Microsoft digs into PHP
Software giant needs to integrate with leading Web technologies like the scripting language, if it hopes to compete effectively on the Web.
Microsoft's Open Source Technology Center used to make news by partnering with SugarCRM, MySQL, and other commercial open-source projects. Those partnerships seem to have hit a dry spell over the past two years, with little in the way of new announcements, but this doesn't mean that Microsoft's OSTC has been inactive.
Quite the contrary. As its work with the PHP community suggest, the OSTC has actually been in overdrive. In an interview with the PHP Classes blog, Microsoft gives some background as to the motivations behind its work with the scripting language:
Open-source initiatives at Microsoft are important to the open-source community because they give developers greater exposure for their products through access to a broadly adopted platform....The (open-source development and interoperability) initiatives are important because they break down barriers between proprietary and open-source developers allowing them to benefit from each other's work.
All of these points apply to the PHP community. In the past year, we've demonstrated significant performance improvements on Windows, making PHP applications more attractive to Windows customers. The (Internet Information Services) teamto implement process persistence and better manage non-thread-safe applications. And the SQL Server team has created a PHP driver providing access to database services on Windows.
Microsoft engineers and contractors have made contributions to the PHP run-time engine and to PHP application projects. And communication between Microsoft; commercial open-source-based companies including Zend, OmniTI, and iBuildings; and open-source developers has broadened significantly.
In other words, both the PHP community and Microsoft benefit from this interoperability development.
However, what remains unsaid in this commentary is perhaps Microsoft's biggest benefit by tying into PHP: enhanced relevance in the Web world, in which it's trying to compete. The Web is largely built on the LAMP (Linux, Apache, MySQL, PHP/Perl/Python) stack today. For Microsoft to win on the Web, it must engage PHP, however much it might want the world to beat a path to its .Net door.
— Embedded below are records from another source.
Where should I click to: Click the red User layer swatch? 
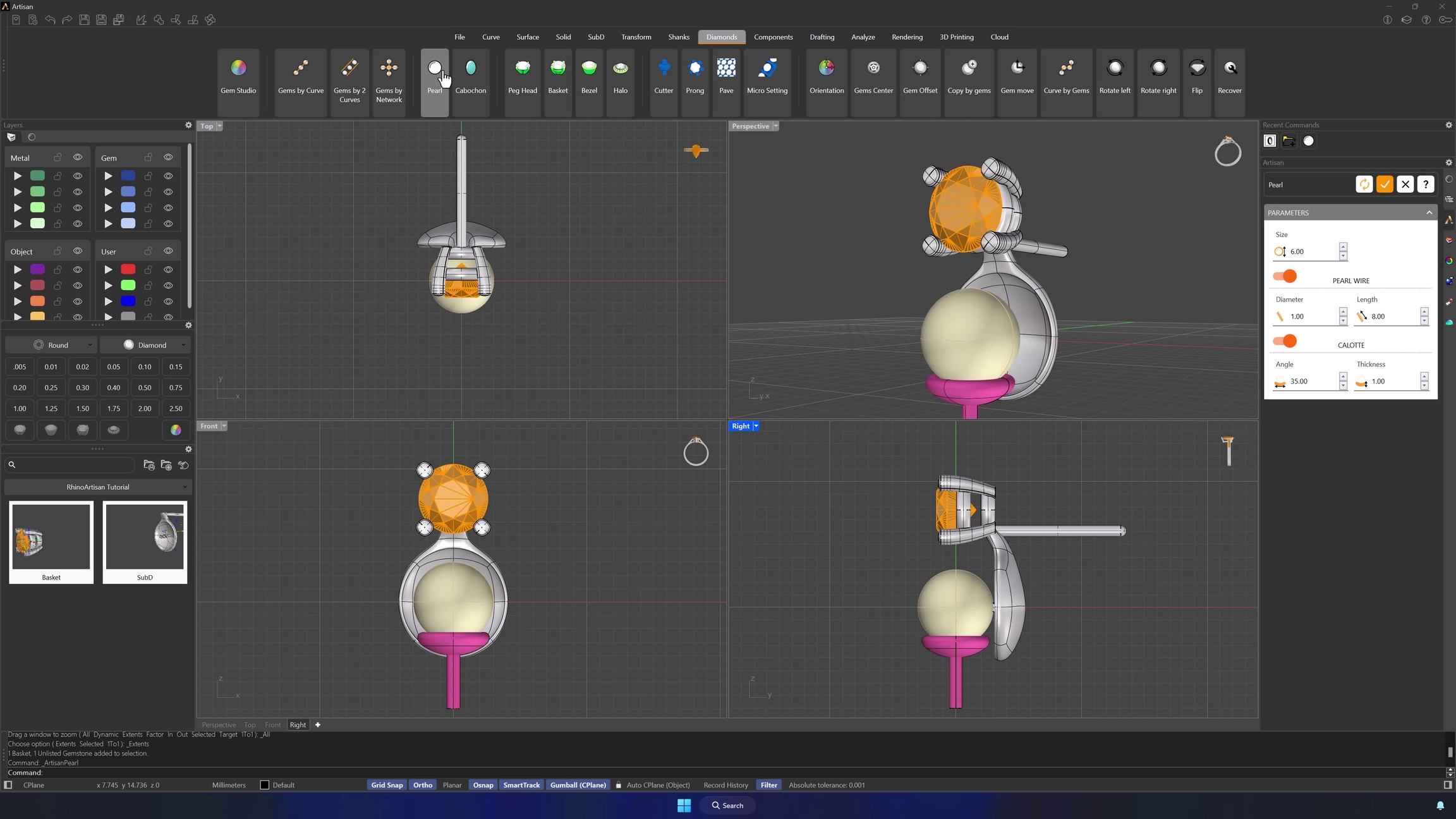coord(128,269)
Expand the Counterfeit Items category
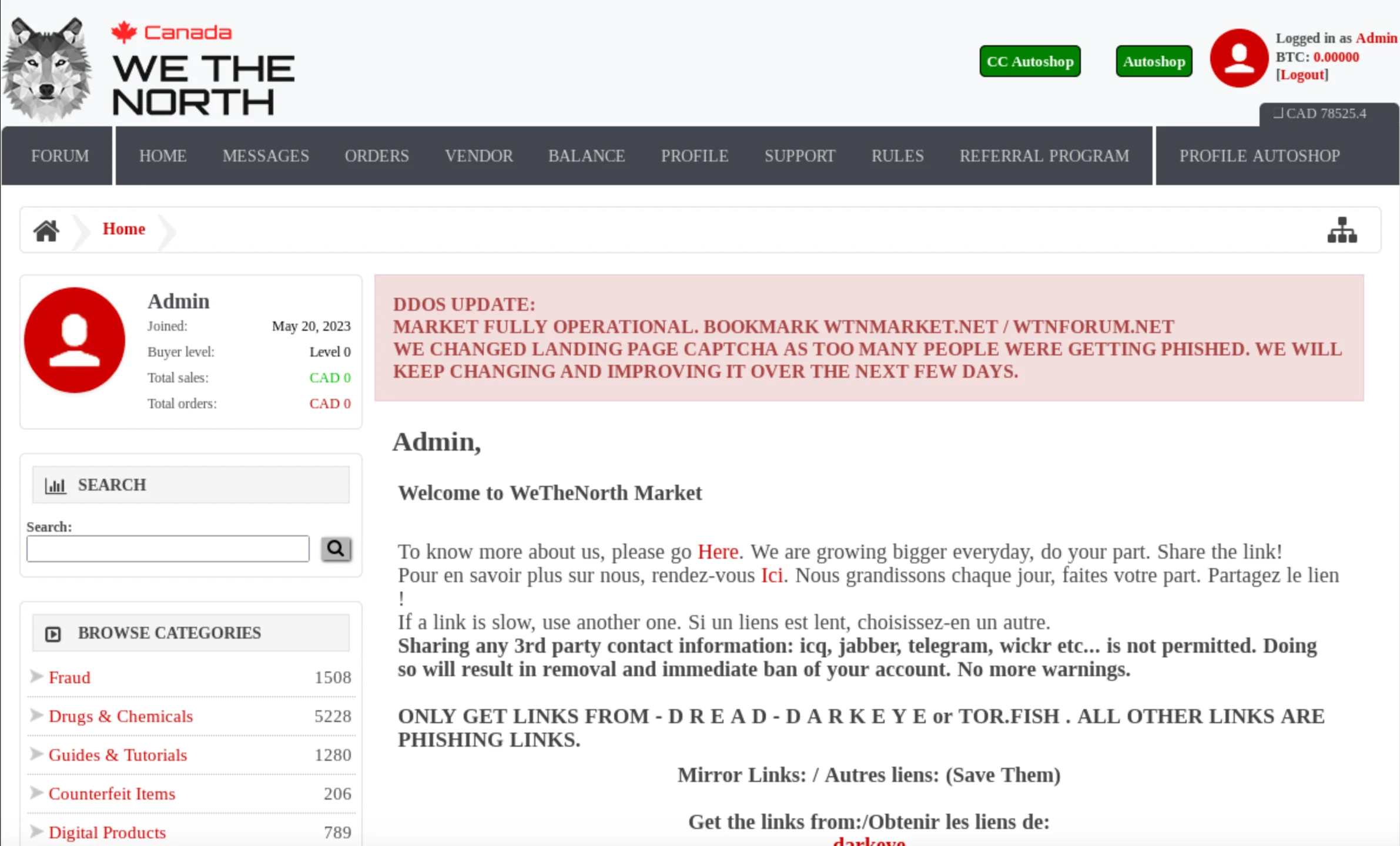 point(112,793)
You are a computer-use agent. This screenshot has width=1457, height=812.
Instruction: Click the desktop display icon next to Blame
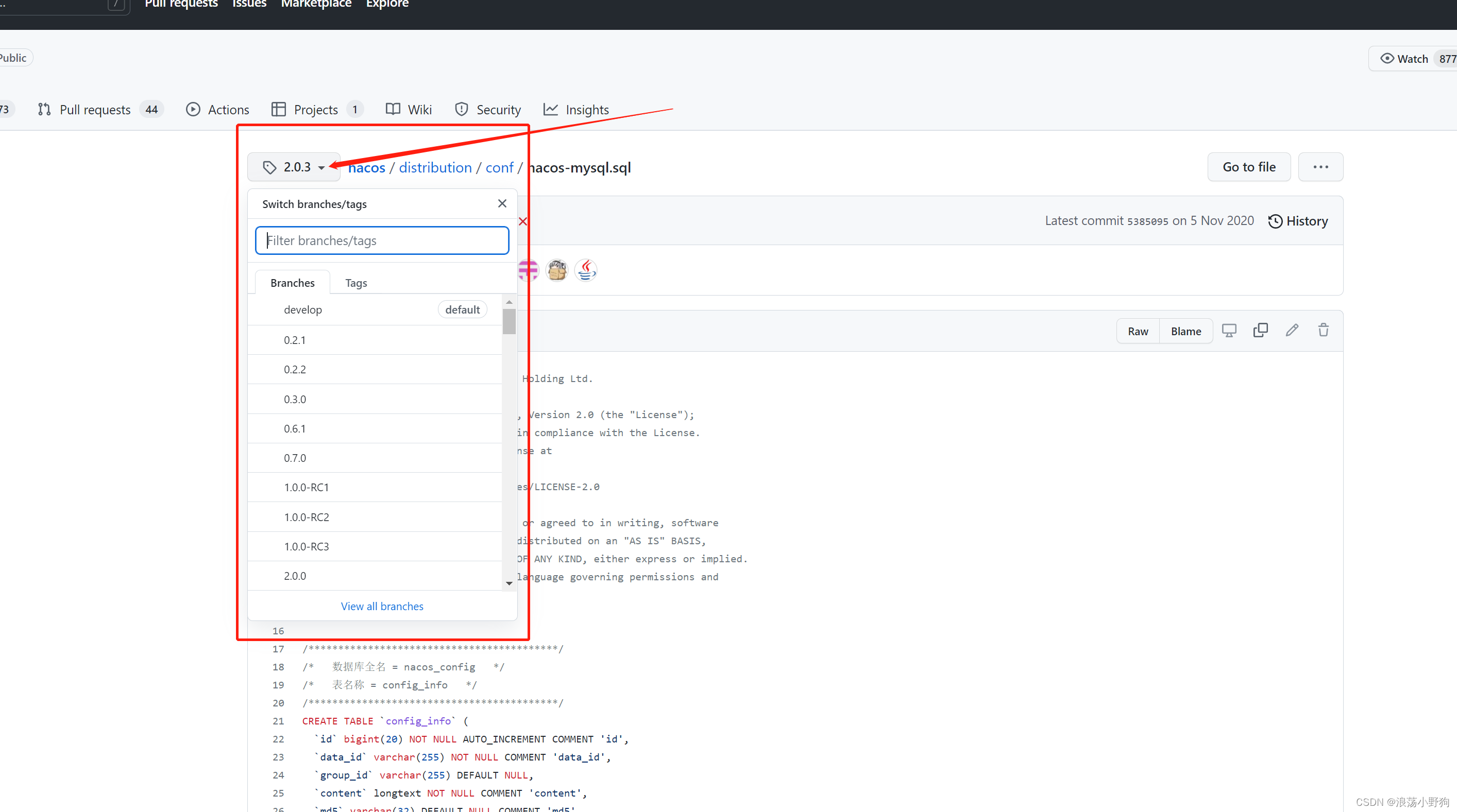[x=1228, y=331]
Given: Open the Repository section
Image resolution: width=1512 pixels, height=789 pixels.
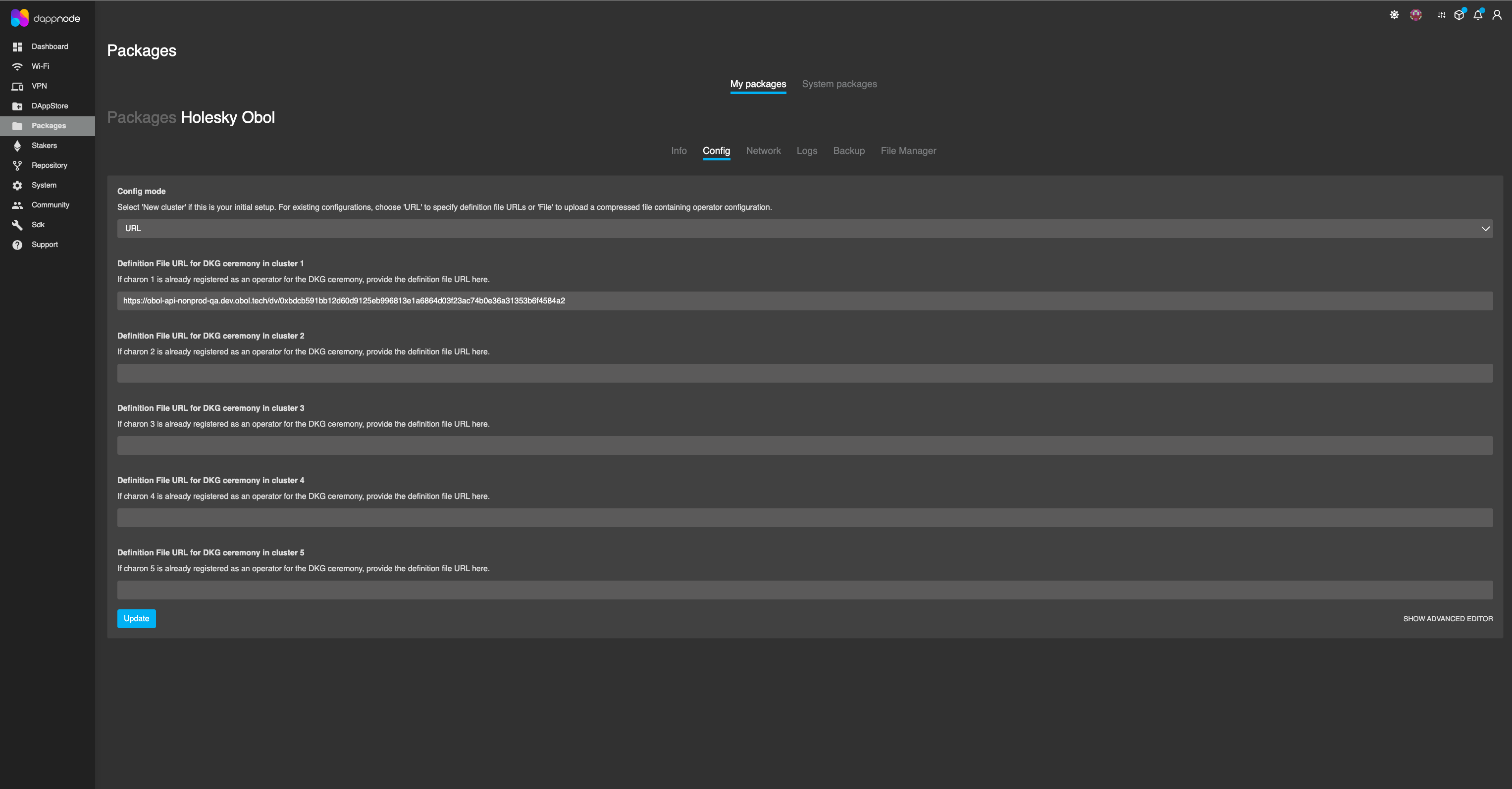Looking at the screenshot, I should click(x=50, y=165).
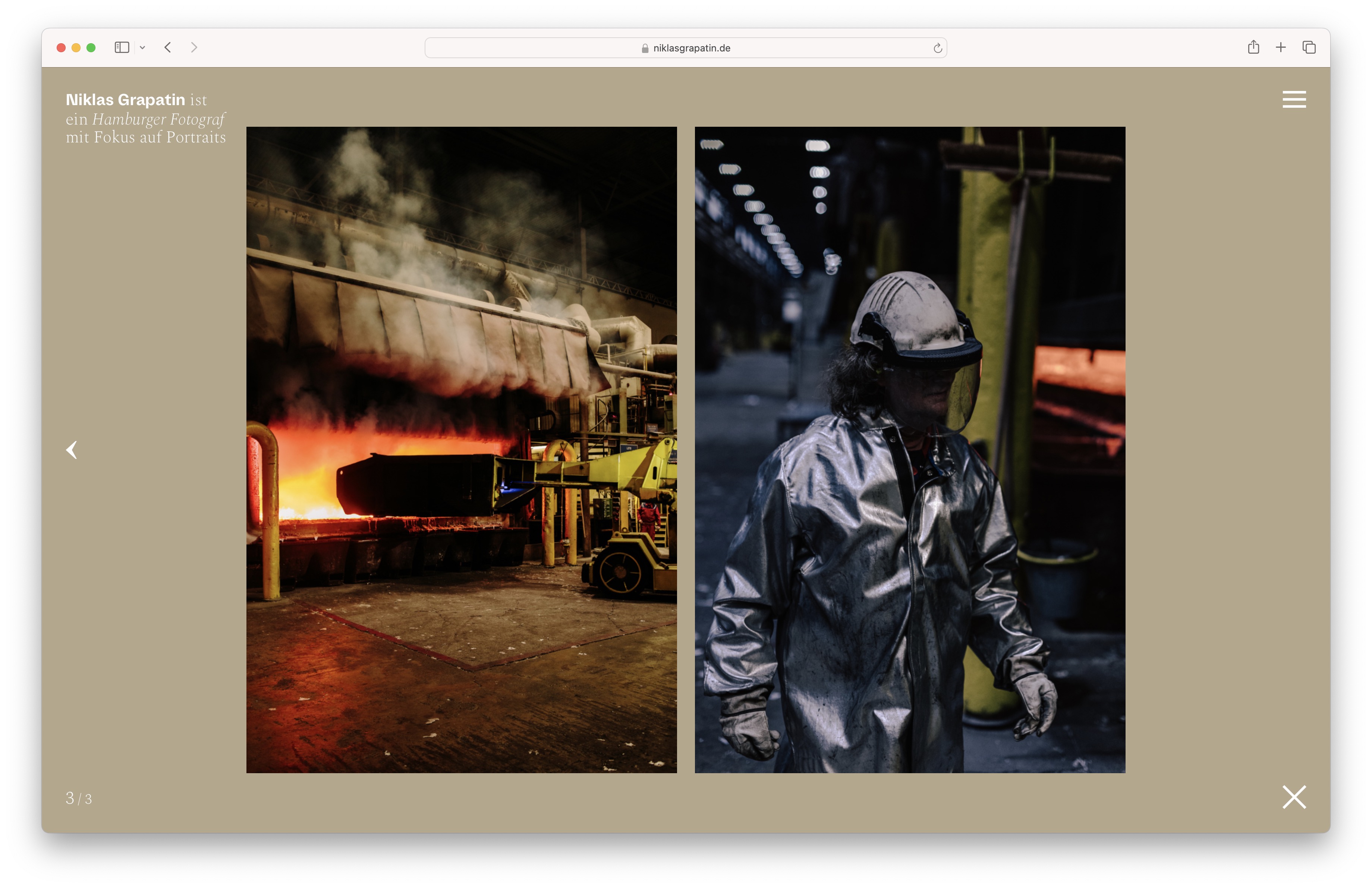Click the yellow minimize traffic light
1372x888 pixels.
point(76,47)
In a separate but related initiative, Microsoft's Silverlight is going head-to-head with Adobe Systems' Flash with Web design developers, as The Wall Street Journal recently reported.
But that's only part of the Web battle. Web scripting languages like PHP have been heavily influential in developing the Web, and today, PHP and its clan are largely hardwired for MySQL, not Microsoft's SQL Server.
Microsoft's OSTC is helping change this by engaging the PHP community. In discussions with various Microsoft executives, I've heard that this work is not fully appreciated (yet) within Microsoft, but I suspect that Microsoft will come to significantly appreciate the work that its OSTC has been doing for it, both within the PHP community and in other open-source communities.
John Donne wrote that "no man is an island, entire of itself," and the same holds true for Microsoft. It can no longer afford to be an isolated, monolithic development ecosystem, especially as it races to catch up with the competition on the Web.